Since I haven’t seen this data available in Forge we gathered it from our logfiles (we use
... | nice grep 'BadInputsUTxO"),("error",String "The transaction contains inputs that do not exist in the UTxO set' | wc -l
… for periods since our
1.24.2 upgrade on 09 December. In all that time we had 1.2 million bad Tx on our normal relay but 2.0 million on our stressed relay (65% higher). Over the last month the disparity between the bad Tx frequency has gradually been getting less: in all of yesterday (Jan 09) it was only 31% higher: not as dramatic, but still noticeable. Through all these periods the frequency of accepted Tx is the same.
So my questions are:
Is this difference in bad Tx between the two relays enough to create an observable difference in their CPU & memory usage?

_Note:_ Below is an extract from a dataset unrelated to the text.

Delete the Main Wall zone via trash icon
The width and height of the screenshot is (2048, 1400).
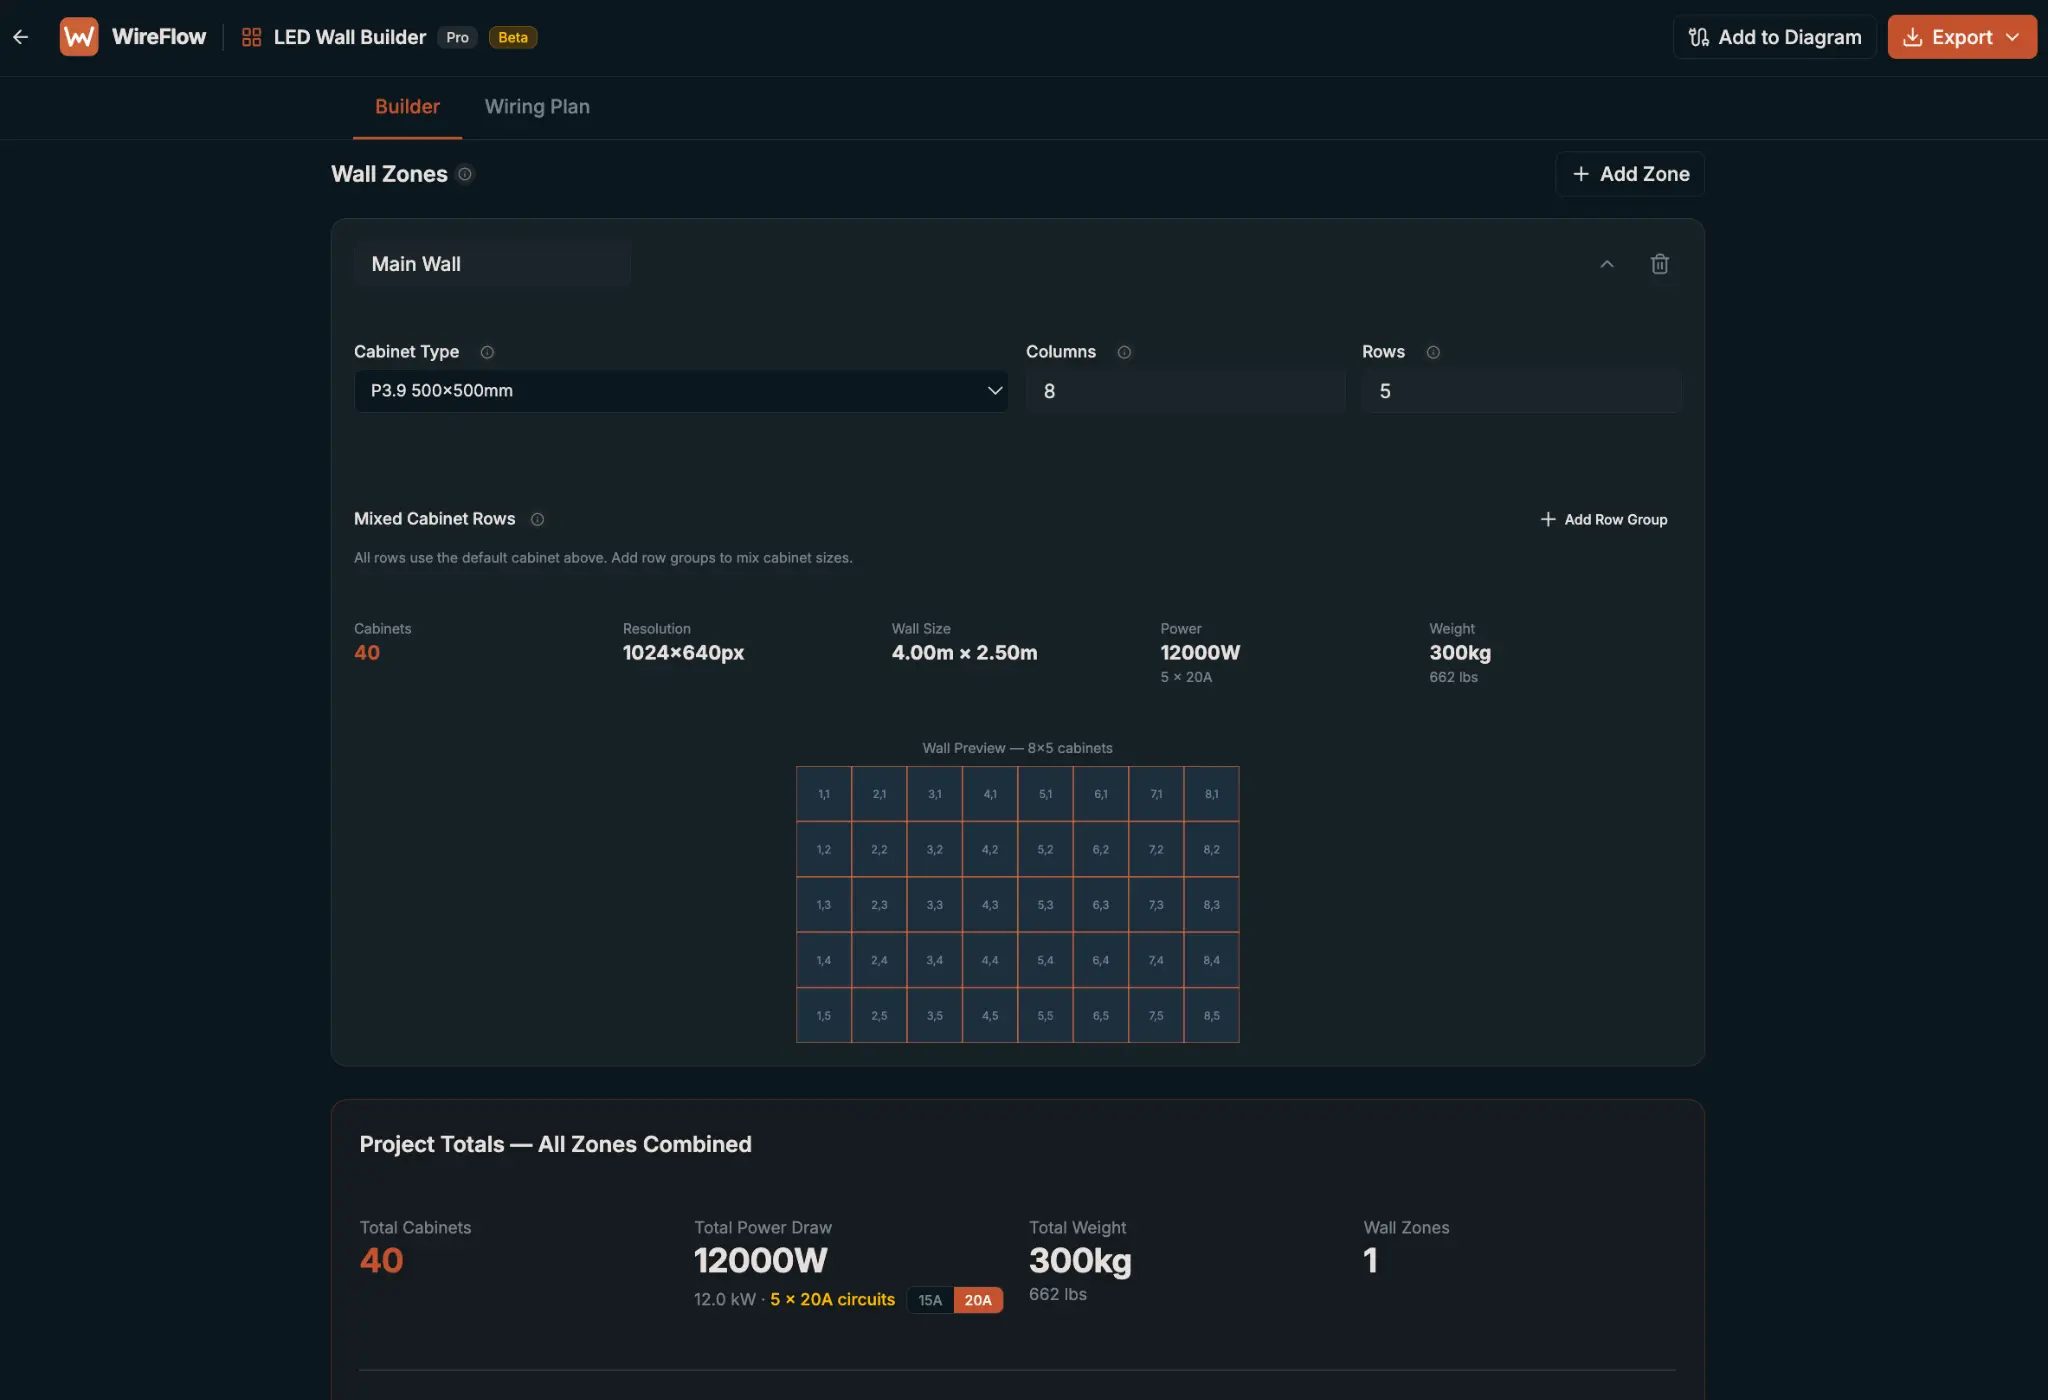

If not, what else might be causing it & what specific tests might we use?
Whether or not topology is handled by the forthcoming “peer-to-peer governor” in the near future, does or will anyone have any level of control over which hosts can submit bad transactions?
Does anything about our topology or geographical distribution make the remote node more of a target for bad transactions?
Could the toplogy & location alone account for our uneven load distribution, without any consideration of the bad Tx?
Both our “normal” and our stressed relay are 2-vCPU Ubuntu instances with 4Gig RAM. Any suggestions that we simply throw more memory and CPU at the stressed relay, or upgrade them both, may be justifiable but off topic in this case, since we need to understand how to analyse the disparity in our current setup.